▶ [Source document]:
[Start]

The current user (as identified by an injected authorisation class) can create and persist a new Prolog::Core::Article.

To use this, instantiate a new Prolog::UseCases::PublishNewArticle class, passing a :repository and an :authoriser as parameters to the initialiser, and then call the instance's #call method, passing in a Hash or equivalent containing the necessary/desired attributes.

The :authoriser passed to #initialize must respond to

  1. the :guest? message, returning true or false; and
  2. the :current_user message, returning a string with the current logged-in user name (or a null equivalent such as "Guest User" when no user is logged in).

The :repository passed to #initialize must respond to the :save message, accepting a Prolog::Core::Article instance as a parameter and returning the passed-in parameter on success. (The failure semantics for #save have not yet been defined).

The Hash of parameters passed into #call are as follows:

Key Required? Description of value
:title Yes A trimmed string (see Note 1) containing the title of the new Article
:author_name Yes A trimmed string containing the user name of the Member creating the new Article
:current_user Yes A string containing the user name of the Member presently logged in, or a null equivalent such as "Guest User" when no user is logged in.
:body See Note 2 If specified, a string containing the body text of the new Article
:image_url See Note 2 If specified, a string containing a valid URL for an image to be associated with the Article
:keywords No An array of strings to be used as keywords for the new Article

Notes

Note 1: A "trimmed string" is a string which

  • is not empty;
  • is not completely blank (containing only spaces or other similar whitespace);
  • has no leading or trailing whitespace;
  • has no more than one space between words in its text.

Note 2: A valid Article must have valid :body text, a valid :image_url, or both. For a :body to be valid, it must be a non-zero-length, non-blank string. A valid :image_url attribute is an http- or https-protocol URL that is valid in form (whether the image is actually retrievable is not checked).

[End]

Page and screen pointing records
[Start]

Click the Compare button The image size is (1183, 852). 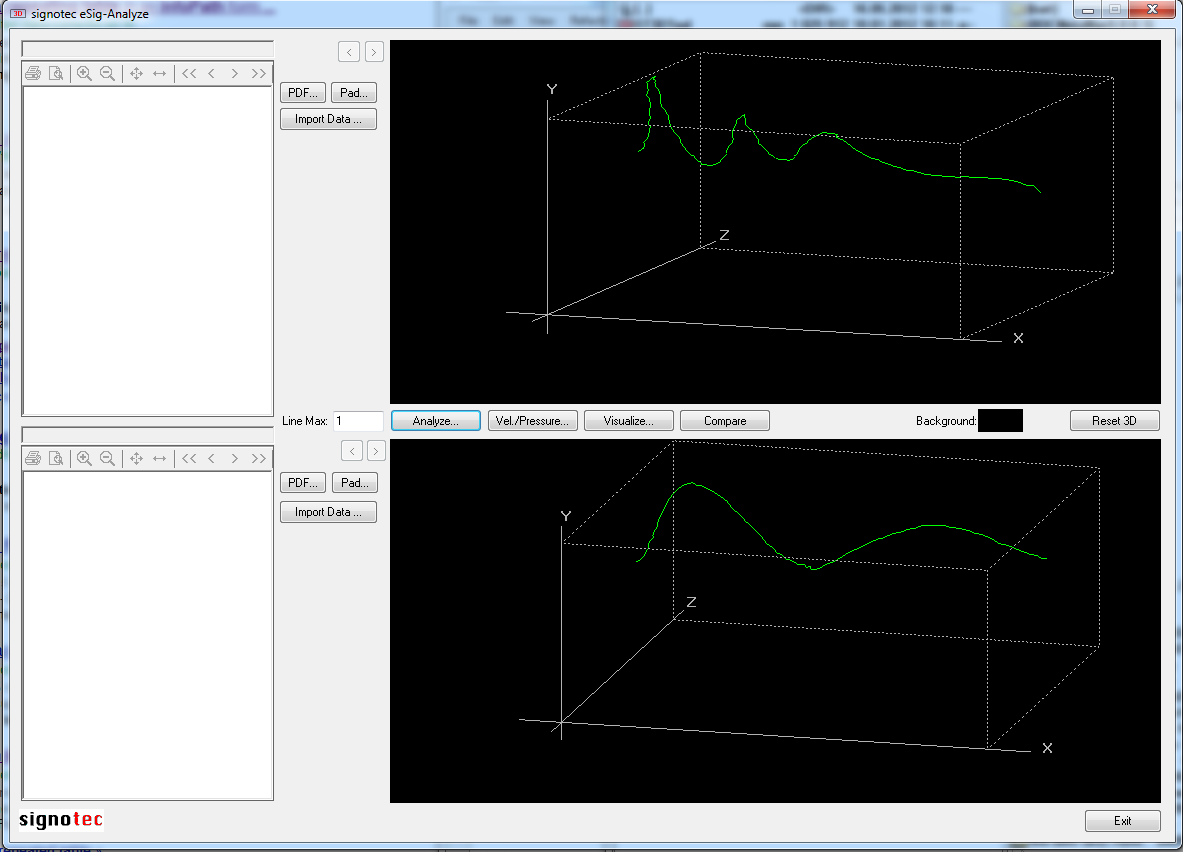coord(725,421)
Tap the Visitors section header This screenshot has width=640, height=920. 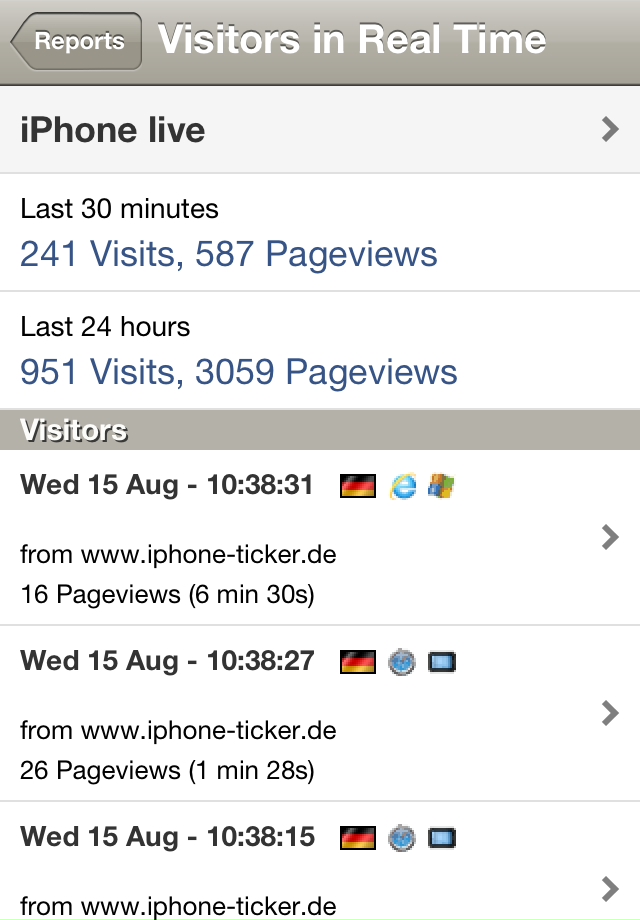point(74,431)
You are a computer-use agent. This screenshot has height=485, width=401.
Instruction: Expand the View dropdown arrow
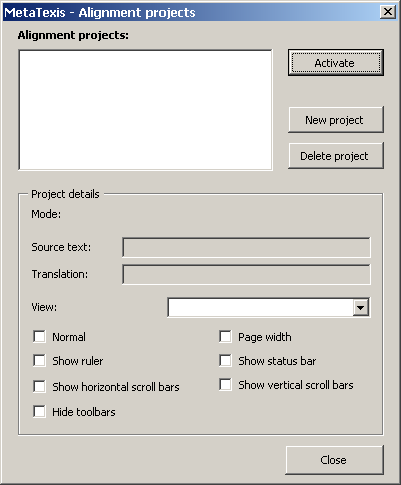point(361,307)
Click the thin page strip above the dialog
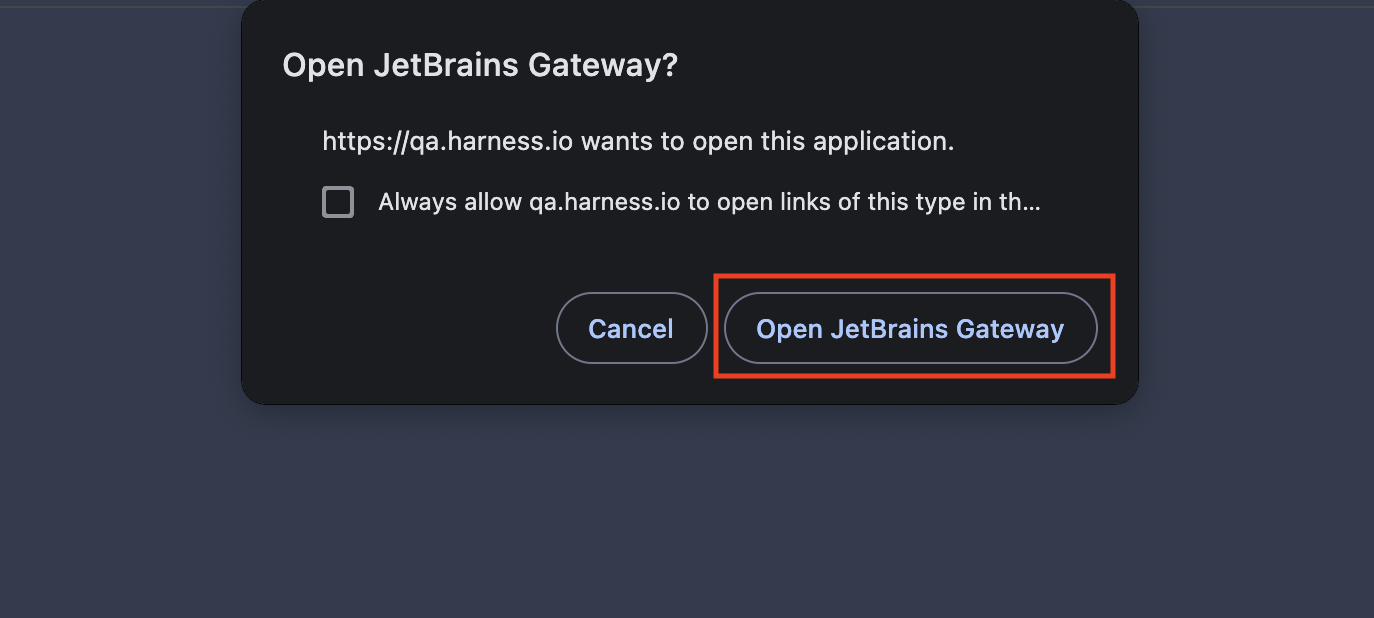The height and width of the screenshot is (618, 1374). 120,3
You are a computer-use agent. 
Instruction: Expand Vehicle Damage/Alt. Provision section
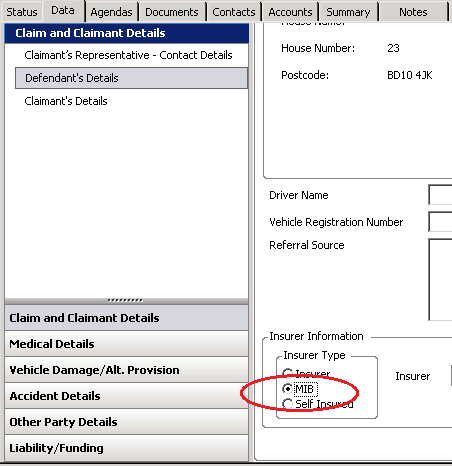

[End]

▶ [Parts of the exercise]:
a) According to the use-case documentation, which message must the repository passed to #initialize respond to?
b) Report every line of the records that contains the string "computer". Case counts.

▶ [Written answers]:
a) The :save message.

b)
You are a computer-use agent. This screenshot has height=485, width=401.
You are a computer-use agent. 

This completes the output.